Some parents may want their children to repeat pre-K or kindergarten because of the disruptions to learning caused by the pandemic. Poore said that is "an intimate, personal question between that child’s family and their school and teachers that they trust" and there is no universal recommendation for holding students back a grade. Under a new law, Texas parents have the right to have their children repeat a grade, but that option is only permanent for pre-K through third grade students. Texas Education Agency guidance states this is an important option for parents of the almost 80,000 students who did not attend pre-K or kindergarten last school year.

If students are not developing quickly enough this school year, Baray said educators need to seek out better learning opportunities, not necessarily more instructional time. She said more hours of “inappropriate instruction” won’t help students close gaps.

“We can teach them very early on to dislike school, and that's one of my fears, that in our quest to help children catch up, we will panic and start doing things that are not supportive of children's development and may cause children to develop this dislike of school,” she said. “School and learning should be joyful, particularly for young children.”

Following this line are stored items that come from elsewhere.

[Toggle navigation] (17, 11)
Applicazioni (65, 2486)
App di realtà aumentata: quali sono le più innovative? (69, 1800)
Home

Poore said educators also must take care of themselves, beyond “superficial things like a bubble bath” because catching up students who missed pre-K or kindergarten is going to take years. Teacher wellness impacts the classroom environment and culture, she said.

“This is going to happen over an entire school year and then through the next year. We need to have a continuum of excellent teaching and learning, not just one school year,” she said. “This is a long-term effort rather than a race.”

Brooke Crum covered education for the San Antonio Report.